I've got a collection of about 40 Excel worksheets. They store information about the number of hours that people have spent working on different projects, with dates across the top row from left to right and project names down the first column. Each member of the team has their own separate worksheet.
I'm making a new worksheet that will add up the number of hours each person has spent on a specific project.
I'm using this formula to add up all the numbers in a particular range of a linked file:
SUM(INDEX('S:\path\to\folder[Username_2017.xlsx]Daily'!G:JG,JOB_ROW,0))
JOB_ROW is the row containing the numbers I want to add up. Columns G:JG cover 1 Jan - 31 Dec. Username_2017.xlsx is different for each of the 40 people.
The problem is that the formula only works if I create it by hand. I can't find any way to use a dynamic reference to the filename, which gets very tedious with 40+ files to reference. I thought this might work:
SUM(INDEX(INDIRECT(C3),JOB_ROW,0))
...where C3, C4, C5 etc. would contain automatically-generated filenames and references. But it doesn't work. I get #REF!. And Excel doesn't prompt me to link the files -- which suggests to me that it will never work this way.
I've also found that even when the spreadsheet is working properly with the manually-entered formulae, if I save it and re-open it then Excel tries to be helpful by stripping out the formulas and replacing them with the text #REF!.
Is it possible to do what I'm trying to do? Or do I need to learn some VBA?
I should point out that I've largely avoided using Excel in my career so far -- so if there's a better way to achieve this then I'd love to hear it.

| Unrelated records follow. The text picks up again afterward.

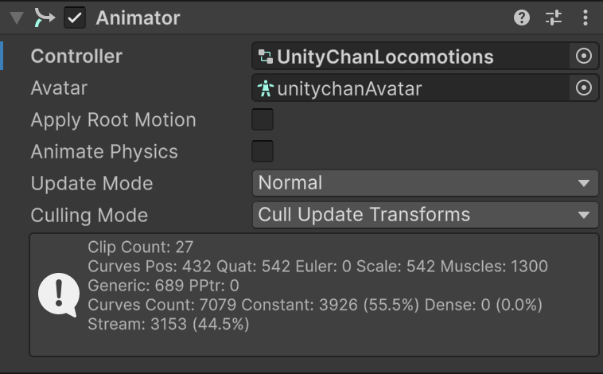603x374 pixels.
Task: Disable the Animator component checkbox
Action: [x=75, y=18]
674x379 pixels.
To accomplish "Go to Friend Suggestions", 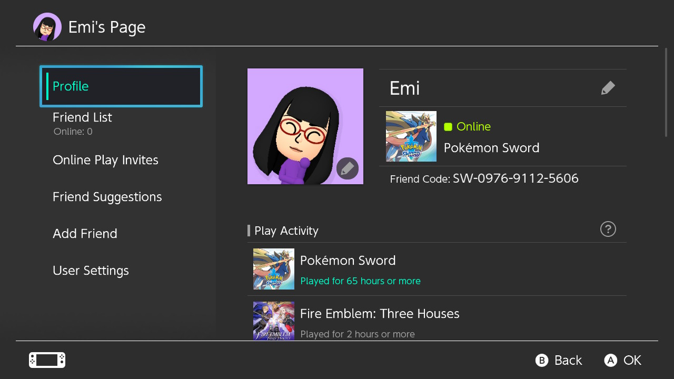I will [x=107, y=197].
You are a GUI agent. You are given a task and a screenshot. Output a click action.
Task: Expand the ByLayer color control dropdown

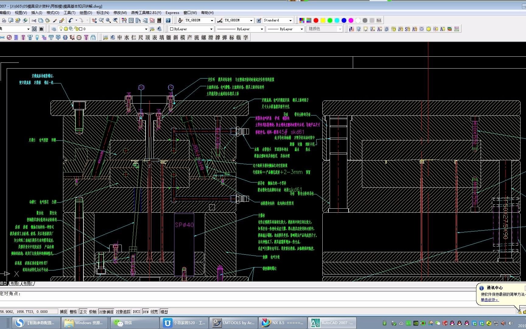pyautogui.click(x=211, y=29)
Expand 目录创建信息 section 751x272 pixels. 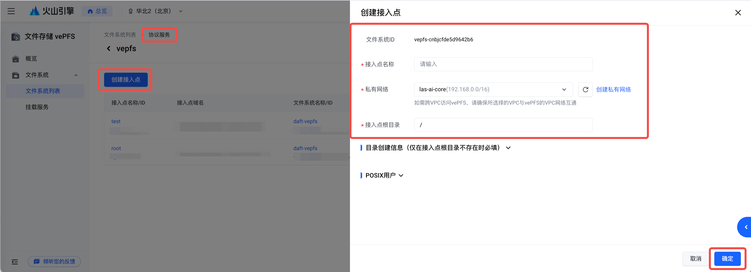pyautogui.click(x=508, y=148)
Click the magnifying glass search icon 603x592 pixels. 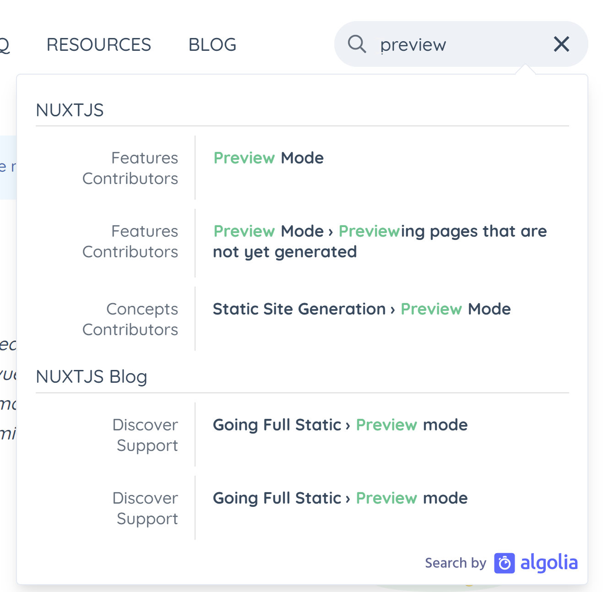pyautogui.click(x=357, y=43)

Thanks in advance for your help.
ian0411 gave the simple answer to this question in the comments above: the answer is "you can't do that".
If he wants to post that then I'll accept it as an answer -- but for the benefit of anyone else reading this question and looking for alternative options, here's what I tried and what worked:
VBA
I wrote some very simple VBA using GetObject() to open and read from each of the workbooks. It worked, but a) it was very slow, and b) it seemed to keep all the files open as long as Excel was running, which caused other problems. It also crashed a lot.
I gave up on VBA.
Automating the filename replacement
The next option I tried was to have a column of filenames in Excel, with a column next to it containing the formula that I wanted to run on each file. Instead of putting the linked filename in the formula, I put a unique placeholder ('XXXXX' or whatever).
Then I made a little macro that (for the currently selected row) did a search and replace across the row to change 'XXXXX' to the filename in column A. I had to run the macro 40 times to cover each file, but I only had to do that process once. When I add a new file to the list, I'll just add a new line, copy the formulas, and update the filename.
I've now got a spreadsheet which works perfectly when the linked files are closed, and which doesn't rely on VBA.
Perhaps if my VBA skills were better I could have written something less flaky -- but doing it all with INDEX() seems like the fastest, most elegant, and most reliable solution.
Related
I have an Excel file on SharePoint.
Multiple people edit said file.
Offline and online.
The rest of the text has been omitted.